This task ended up being a waste of time in the long run. Not enough usefulness for the time spent.
 
Task: Create new MySQL Column
Estimated Pomodoros: 1
Actual Pomodoros: 1

This was another worthless task. The VL site uses a PHP function to display a small excerpt of each article on the home page.  I really need a similar excerpt to display on my site, so I thought I would create a new database column that contains a close approximation.  Not a bad idea in theory, and I actually got it to work, but I forgot that the actual article contents contain HTML tags.  This meant that my excerpts would look very funny when displayed as text.  I know there are ways I could strip out the HTML, but I'm not sure if it is worth it.

This task was especially useless considering that before I began it, I thought that I could simply process the excerpt on the fly via Javascript or something.  Why I decided to do work this task, then, is beyond me.  I think I shouldn't have drank that beer while working.  Or maybe I simply need to take a break and come back later.

Videolamer Search Project Redux: Importing the Site

Task: Import Videolamer.com content into local Wordpress installation
Estimated Pomodoros:1
Actual Pomodoros:1

Pre Task Thoughts

I'm estimating this at one pomodoro.  If memory serves me, the importation process isn't hard, so I'm taking my chances and assuming all will go well.

The reason for this task is simple - I want VL's content in a MySQL database, and I don't have shell access to the VL server.  The only way to get to the DB is for me to duplicate it, and the easiest way to do that is to create a local Wordpress install (which I've done) and import the entire site into it.

Post Task Thoughts

The import was quick and easy, but the importation process took well over one pomodoro to complete.  I'm going to make a judgement and not count that import time against the pomodoro.

Task: Create personal reminder README files
Estimated Pomodoros: < 1
Actual Pomodoros:< 1

This task involves an idea I just came up with today.  I often install a piece of software, experiment with it, and then abandon it for months at a time.  When I come back to it, I don't always know exactly what I did, and what tweaks I might have made.  In order to remind me, I'm going to add files into each folder (named CMWREADME) which will contain notes on what I've done so far.
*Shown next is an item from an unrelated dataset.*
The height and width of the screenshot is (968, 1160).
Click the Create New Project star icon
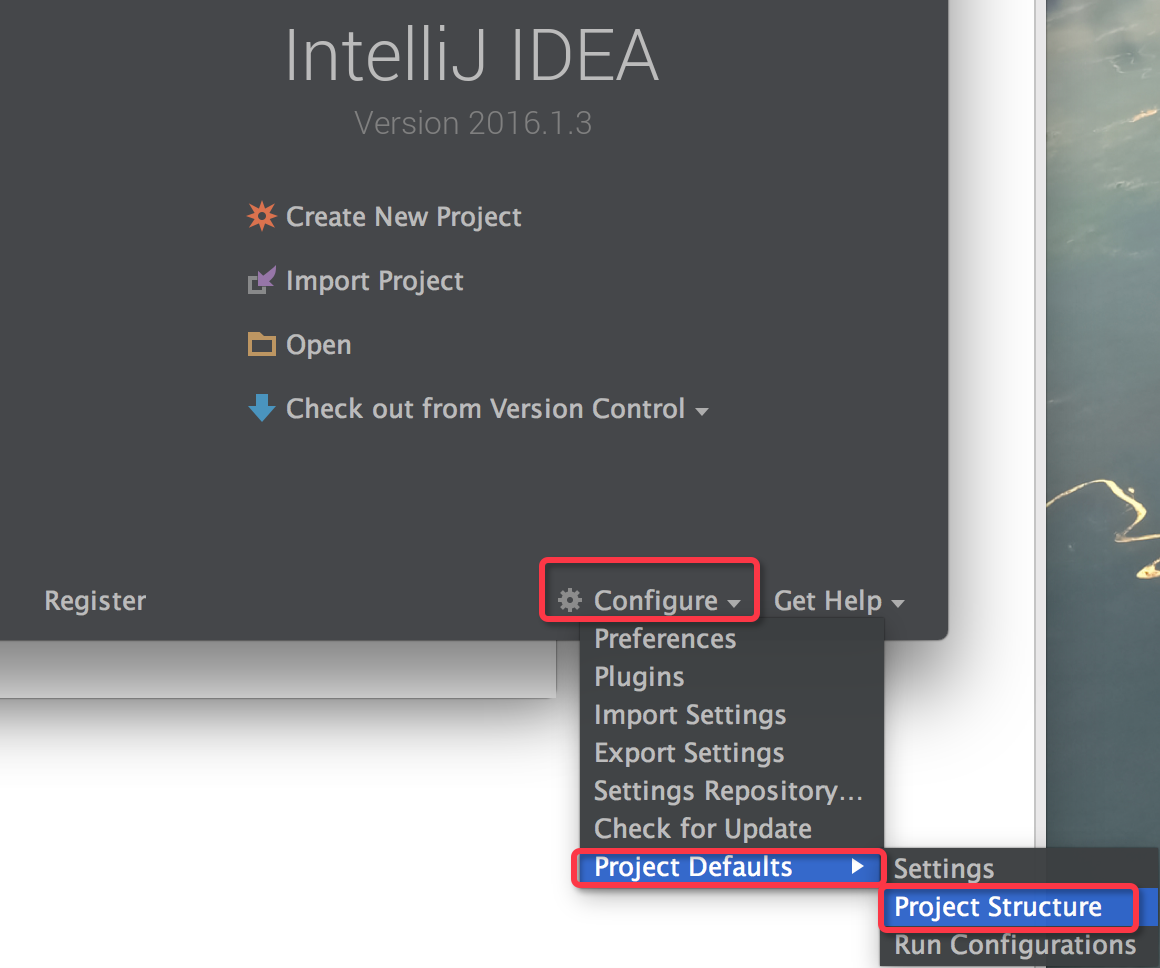point(261,216)
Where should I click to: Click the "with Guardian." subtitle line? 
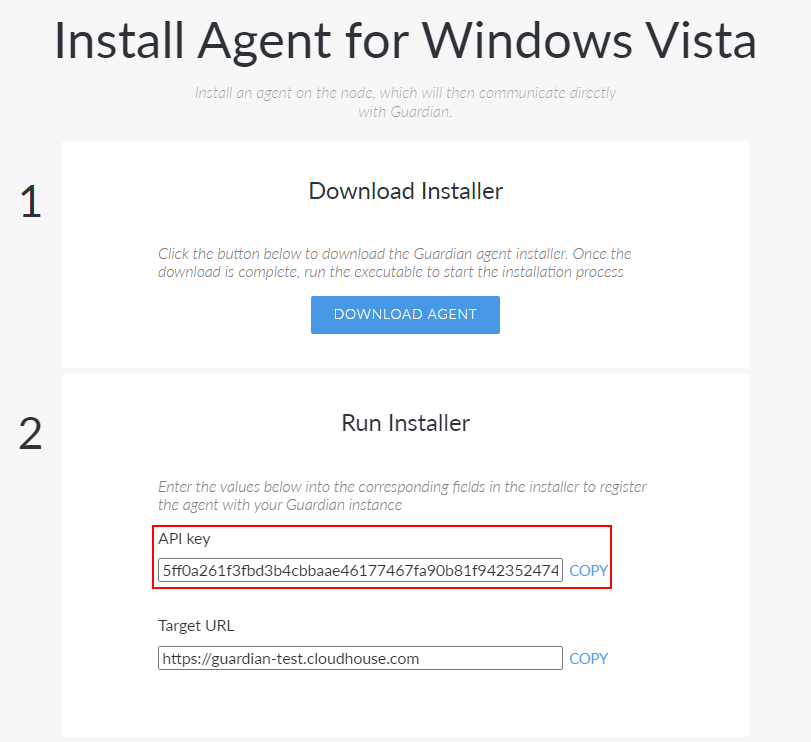pyautogui.click(x=405, y=112)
For example, in the MAMP folder, the CMWREADME explains what changes have been made to the default configuration files, as well as what's in the htdocs folder.  Then, in my working folder for this project, there's another CMWREADME which explains the purpose of some of the folders I created, the state of the Wordpress installation, etc.  I'm hoping that if I keep these files up to date, they will help me get back up to speed after a hiatus of any length.

I worked on this task while the site importation was running, and it rounded out the time for most of the pomodoro.  I still had some leftover, however, and I used it to cleanup and reorganize my development folder.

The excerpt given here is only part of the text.